Task to complete —
Give back every entry, copied exactly.

Excerpted records —
- - -

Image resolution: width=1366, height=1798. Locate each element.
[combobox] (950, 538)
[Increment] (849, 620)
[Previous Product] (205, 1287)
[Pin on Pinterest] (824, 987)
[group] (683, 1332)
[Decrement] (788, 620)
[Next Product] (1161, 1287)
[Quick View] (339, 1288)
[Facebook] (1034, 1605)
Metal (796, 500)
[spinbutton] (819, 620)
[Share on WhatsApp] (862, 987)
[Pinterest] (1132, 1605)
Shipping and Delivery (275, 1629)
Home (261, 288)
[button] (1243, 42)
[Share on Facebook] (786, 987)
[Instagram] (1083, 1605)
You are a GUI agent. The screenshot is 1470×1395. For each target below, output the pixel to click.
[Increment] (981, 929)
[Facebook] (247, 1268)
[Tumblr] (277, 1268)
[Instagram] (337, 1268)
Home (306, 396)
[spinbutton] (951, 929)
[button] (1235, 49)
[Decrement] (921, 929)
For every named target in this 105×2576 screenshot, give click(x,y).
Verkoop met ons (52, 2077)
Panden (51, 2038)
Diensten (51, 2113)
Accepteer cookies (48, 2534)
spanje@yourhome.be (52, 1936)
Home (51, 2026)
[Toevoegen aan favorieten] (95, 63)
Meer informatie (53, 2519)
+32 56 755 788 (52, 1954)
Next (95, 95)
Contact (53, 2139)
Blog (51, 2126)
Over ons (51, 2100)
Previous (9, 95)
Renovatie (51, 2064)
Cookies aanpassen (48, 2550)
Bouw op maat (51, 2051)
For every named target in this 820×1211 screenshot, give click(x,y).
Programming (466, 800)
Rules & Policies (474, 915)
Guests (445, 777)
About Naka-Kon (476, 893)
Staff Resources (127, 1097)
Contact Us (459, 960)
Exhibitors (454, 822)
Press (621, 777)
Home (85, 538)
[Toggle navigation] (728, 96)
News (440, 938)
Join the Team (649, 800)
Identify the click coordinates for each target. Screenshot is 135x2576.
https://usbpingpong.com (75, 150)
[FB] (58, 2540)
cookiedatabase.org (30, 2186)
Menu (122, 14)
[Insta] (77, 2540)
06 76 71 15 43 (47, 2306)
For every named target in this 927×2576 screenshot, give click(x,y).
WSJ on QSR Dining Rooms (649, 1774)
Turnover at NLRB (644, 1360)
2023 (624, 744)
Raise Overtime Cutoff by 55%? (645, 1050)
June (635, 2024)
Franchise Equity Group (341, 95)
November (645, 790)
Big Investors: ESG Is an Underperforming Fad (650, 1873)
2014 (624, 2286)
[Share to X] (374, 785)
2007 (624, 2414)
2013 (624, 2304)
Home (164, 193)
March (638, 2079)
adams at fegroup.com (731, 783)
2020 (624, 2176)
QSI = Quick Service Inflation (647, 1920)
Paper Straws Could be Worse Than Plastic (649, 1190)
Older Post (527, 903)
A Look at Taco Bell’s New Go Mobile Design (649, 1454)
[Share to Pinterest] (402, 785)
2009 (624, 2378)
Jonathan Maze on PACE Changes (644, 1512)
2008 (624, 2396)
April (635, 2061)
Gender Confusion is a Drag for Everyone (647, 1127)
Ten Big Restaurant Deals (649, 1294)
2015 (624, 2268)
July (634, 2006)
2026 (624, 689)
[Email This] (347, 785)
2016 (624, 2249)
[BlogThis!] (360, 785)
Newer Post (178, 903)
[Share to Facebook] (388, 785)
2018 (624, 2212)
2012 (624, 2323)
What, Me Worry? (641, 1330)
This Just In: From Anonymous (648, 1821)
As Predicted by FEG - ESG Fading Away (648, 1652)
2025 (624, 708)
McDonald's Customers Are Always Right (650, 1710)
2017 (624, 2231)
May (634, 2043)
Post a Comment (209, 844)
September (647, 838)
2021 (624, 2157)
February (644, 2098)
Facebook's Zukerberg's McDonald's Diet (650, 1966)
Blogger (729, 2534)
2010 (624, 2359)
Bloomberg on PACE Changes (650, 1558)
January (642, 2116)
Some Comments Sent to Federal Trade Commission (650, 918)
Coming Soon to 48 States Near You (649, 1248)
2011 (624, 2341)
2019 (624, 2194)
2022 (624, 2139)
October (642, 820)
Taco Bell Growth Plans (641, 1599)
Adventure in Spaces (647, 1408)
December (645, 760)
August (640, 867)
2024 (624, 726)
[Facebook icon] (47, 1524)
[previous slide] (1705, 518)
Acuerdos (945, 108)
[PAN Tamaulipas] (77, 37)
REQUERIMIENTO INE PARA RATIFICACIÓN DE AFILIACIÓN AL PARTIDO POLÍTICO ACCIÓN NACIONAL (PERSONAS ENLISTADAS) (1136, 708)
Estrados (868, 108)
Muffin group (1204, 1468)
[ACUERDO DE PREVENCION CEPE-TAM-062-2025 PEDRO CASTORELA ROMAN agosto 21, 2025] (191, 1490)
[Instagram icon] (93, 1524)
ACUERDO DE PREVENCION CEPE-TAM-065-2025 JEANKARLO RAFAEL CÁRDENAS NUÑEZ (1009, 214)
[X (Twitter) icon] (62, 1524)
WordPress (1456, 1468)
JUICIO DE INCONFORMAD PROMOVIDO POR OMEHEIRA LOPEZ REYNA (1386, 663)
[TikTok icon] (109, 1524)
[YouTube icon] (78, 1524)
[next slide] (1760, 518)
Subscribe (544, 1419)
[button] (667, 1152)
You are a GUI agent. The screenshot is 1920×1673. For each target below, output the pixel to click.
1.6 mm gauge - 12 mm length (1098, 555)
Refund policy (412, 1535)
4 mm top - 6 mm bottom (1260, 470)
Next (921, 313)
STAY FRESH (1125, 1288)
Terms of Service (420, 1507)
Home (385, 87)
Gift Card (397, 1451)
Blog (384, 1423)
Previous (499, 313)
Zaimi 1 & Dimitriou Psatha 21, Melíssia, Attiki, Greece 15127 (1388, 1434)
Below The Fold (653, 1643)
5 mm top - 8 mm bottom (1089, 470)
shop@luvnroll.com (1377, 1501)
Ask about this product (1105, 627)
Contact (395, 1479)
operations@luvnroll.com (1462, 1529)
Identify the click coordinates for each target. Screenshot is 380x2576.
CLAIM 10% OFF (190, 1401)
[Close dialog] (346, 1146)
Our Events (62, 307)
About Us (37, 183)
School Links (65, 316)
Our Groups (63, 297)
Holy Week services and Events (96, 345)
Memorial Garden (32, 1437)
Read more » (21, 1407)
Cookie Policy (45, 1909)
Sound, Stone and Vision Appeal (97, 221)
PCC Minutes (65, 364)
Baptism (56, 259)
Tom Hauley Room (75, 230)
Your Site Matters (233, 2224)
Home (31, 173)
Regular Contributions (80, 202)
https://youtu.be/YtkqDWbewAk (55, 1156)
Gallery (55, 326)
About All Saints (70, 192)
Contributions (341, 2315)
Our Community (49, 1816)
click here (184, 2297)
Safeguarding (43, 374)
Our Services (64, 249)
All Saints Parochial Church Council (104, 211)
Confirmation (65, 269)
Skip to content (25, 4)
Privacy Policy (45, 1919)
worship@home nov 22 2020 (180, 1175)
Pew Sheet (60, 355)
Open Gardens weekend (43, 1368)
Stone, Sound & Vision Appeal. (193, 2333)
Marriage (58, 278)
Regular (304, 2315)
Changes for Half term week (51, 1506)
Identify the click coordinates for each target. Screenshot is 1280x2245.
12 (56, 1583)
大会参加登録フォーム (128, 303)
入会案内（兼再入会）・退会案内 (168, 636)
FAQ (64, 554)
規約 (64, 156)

- - -

Solution —
Image resolution: width=1366, height=1798. Locate each element.
[combobox] (950, 538)
[Increment] (849, 620)
[Previous Product] (205, 1287)
[Pin on Pinterest] (824, 987)
[group] (683, 1332)
[Decrement] (788, 620)
[Next Product] (1161, 1287)
[Quick View] (339, 1288)
[Facebook] (1034, 1605)
Metal (796, 500)
[spinbutton] (819, 620)
[Share on WhatsApp] (862, 987)
[Pinterest] (1132, 1605)
Shipping and Delivery (275, 1629)
Home (261, 288)
[button] (1243, 42)
[Share on Facebook] (786, 987)
[Instagram] (1083, 1605)
You are a GUI agent. The screenshot is 1470×1395. For each target below, output the pixel to click.
[Increment] (981, 929)
[Facebook] (247, 1268)
[Tumblr] (277, 1268)
[Instagram] (337, 1268)
Home (306, 396)
[spinbutton] (951, 929)
[button] (1235, 49)
[Decrement] (921, 929)
For every named target in this 105×2576 screenshot, give click(x,y).
Verkoop met ons (52, 2077)
Panden (51, 2038)
Diensten (51, 2113)
Accepteer cookies (48, 2534)
spanje@yourhome.be (52, 1936)
Home (51, 2026)
[Toevoegen aan favorieten] (95, 63)
Meer informatie (53, 2519)
+32 56 755 788 (52, 1954)
Next (95, 95)
Contact (53, 2139)
Blog (51, 2126)
Over ons (51, 2100)
Previous (9, 95)
Renovatie (51, 2064)
Cookies aanpassen (48, 2550)
Bouw op maat (51, 2051)
For every named target in this 820×1211 screenshot, give click(x,y).
Programming (466, 800)
Rules & Policies (474, 915)
Guests (445, 777)
About Naka-Kon (476, 893)
Staff Resources (127, 1097)
Contact Us (459, 960)
Exhibitors (454, 822)
Press (621, 777)
Home (85, 538)
[Toggle navigation] (728, 96)
News (440, 938)
Join the Team (649, 800)
Identify the click coordinates for each target. Screenshot is 135x2576.
https://usbpingpong.com (75, 150)
[FB] (58, 2540)
cookiedatabase.org (30, 2186)
Menu (122, 14)
[Insta] (77, 2540)
06 76 71 15 43 (47, 2306)
For every named target in this 927×2576 screenshot, give click(x,y).
WSJ on QSR Dining Rooms (649, 1774)
Turnover at NLRB (644, 1360)
2023 (624, 744)
Raise Overtime Cutoff by 55%? (645, 1050)
June (635, 2024)
Franchise Equity Group (341, 95)
November (645, 790)
Big Investors: ESG Is an Underperforming Fad (650, 1873)
2014 (624, 2286)
[Share to X] (374, 785)
2007 (624, 2414)
2013 (624, 2304)
Home (164, 193)
March (638, 2079)
adams at fegroup.com (731, 783)
2020 (624, 2176)
QSI = Quick Service Inflation (647, 1920)
Paper Straws Could be Worse Than Plastic (649, 1190)
Older Post (527, 903)
A Look at Taco Bell’s New Go Mobile Design (649, 1454)
[Share to Pinterest] (402, 785)
2009 (624, 2378)
Jonathan Maze on PACE Changes (644, 1512)
2008 (624, 2396)
April (635, 2061)
Gender Confusion is a Drag for Everyone (647, 1127)
Ten Big Restaurant Deals (649, 1294)
2015 (624, 2268)
July (634, 2006)
2026 (624, 689)
[Email This] (347, 785)
2016 (624, 2249)
[BlogThis!] (360, 785)
Newer Post (178, 903)
[Share to Facebook] (388, 785)
2018 (624, 2212)
2012 (624, 2323)
What, Me Worry? (641, 1330)
This Just In: From Anonymous (648, 1821)
As Predicted by FEG - ESG Fading Away (648, 1652)
2025 (624, 708)
McDonald's Customers Are Always Right (650, 1710)
2017 (624, 2231)
May (634, 2043)
Post a Comment (209, 844)
September (647, 838)
2021 (624, 2157)
February (644, 2098)
Facebook's Zukerberg's McDonald's Diet (650, 1966)
Blogger (729, 2534)
2010 (624, 2359)
Bloomberg on PACE Changes (650, 1558)
January (642, 2116)
Some Comments Sent to Federal Trade Commission (650, 918)
Coming Soon to 48 States Near You (649, 1248)
2011 (624, 2341)
2019 (624, 2194)
2022 (624, 2139)
October (642, 820)
Taco Bell Growth Plans (641, 1599)
Adventure in Spaces (647, 1408)
December (645, 760)
August (640, 867)
2024 (624, 726)
[Facebook icon] (47, 1524)
[previous slide] (1705, 518)
Acuerdos (945, 108)
[PAN Tamaulipas] (77, 37)
REQUERIMIENTO INE PARA RATIFICACIÓN DE AFILIACIÓN AL PARTIDO POLÍTICO ACCIÓN NACIONAL (PERSONAS ENLISTADAS) (1136, 708)
Estrados (868, 108)
Muffin group (1204, 1468)
[ACUERDO DE PREVENCION CEPE-TAM-062-2025 PEDRO CASTORELA ROMAN agosto 21, 2025] (191, 1490)
[Instagram icon] (93, 1524)
ACUERDO DE PREVENCION CEPE-TAM-065-2025 JEANKARLO RAFAEL CÁRDENAS NUÑEZ (1009, 214)
[X (Twitter) icon] (62, 1524)
WordPress (1456, 1468)
JUICIO DE INCONFORMAD PROMOVIDO POR OMEHEIRA LOPEZ REYNA (1386, 663)
[TikTok icon] (109, 1524)
[YouTube icon] (78, 1524)
[next slide] (1760, 518)
Subscribe (544, 1419)
[button] (667, 1152)
You are a GUI agent. The screenshot is 1920×1673. For each target below, output the pixel to click.
1.6 mm gauge - 12 mm length (1098, 555)
Refund policy (412, 1535)
4 mm top - 6 mm bottom (1260, 470)
Next (921, 313)
STAY FRESH (1125, 1288)
Terms of Service (420, 1507)
Home (385, 87)
Gift Card (397, 1451)
Blog (384, 1423)
Previous (499, 313)
Zaimi 1 & Dimitriou Psatha 21, Melíssia, Attiki, Greece 15127 (1388, 1434)
Below The Fold (653, 1643)
5 mm top - 8 mm bottom (1089, 470)
shop@luvnroll.com (1377, 1501)
Ask about this product (1105, 627)
Contact (395, 1479)
operations@luvnroll.com (1462, 1529)
Identify the click coordinates for each target. Screenshot is 380x2576.
CLAIM 10% OFF (190, 1401)
[Close dialog] (346, 1146)
Our Events (62, 307)
About Us (37, 183)
School Links (65, 316)
Our Groups (63, 297)
Holy Week services and Events (96, 345)
Memorial Garden (32, 1437)
Read more » (21, 1407)
Cookie Policy (45, 1909)
Sound, Stone and Vision Appeal (97, 221)
PCC Minutes (65, 364)
Baptism (56, 259)
Tom Hauley Room (75, 230)
Your Site Matters (233, 2224)
Home (31, 173)
Regular Contributions (80, 202)
https://youtu.be/YtkqDWbewAk (55, 1156)
Gallery (55, 326)
About All Saints (70, 192)
Contributions (341, 2315)
Our Community (49, 1816)
click here (184, 2297)
Safeguarding (43, 374)
Our Services (64, 249)
All Saints Parochial Church Council (104, 211)
Confirmation (65, 269)
Skip to content (25, 4)
Privacy Policy (45, 1919)
worship@home nov 22 2020 (180, 1175)
Pew Sheet (60, 355)
Open Gardens weekend (43, 1368)
Stone, Sound & Vision Appeal. (193, 2333)
Marriage (58, 278)
Regular (304, 2315)
Changes for Half term week (51, 1506)
Identify the click coordinates for each target. Screenshot is 1280x2245.
12 (56, 1583)
大会参加登録フォーム (128, 303)
入会案内（兼再入会）・退会案内 (168, 636)
FAQ (64, 554)
規約 (64, 156)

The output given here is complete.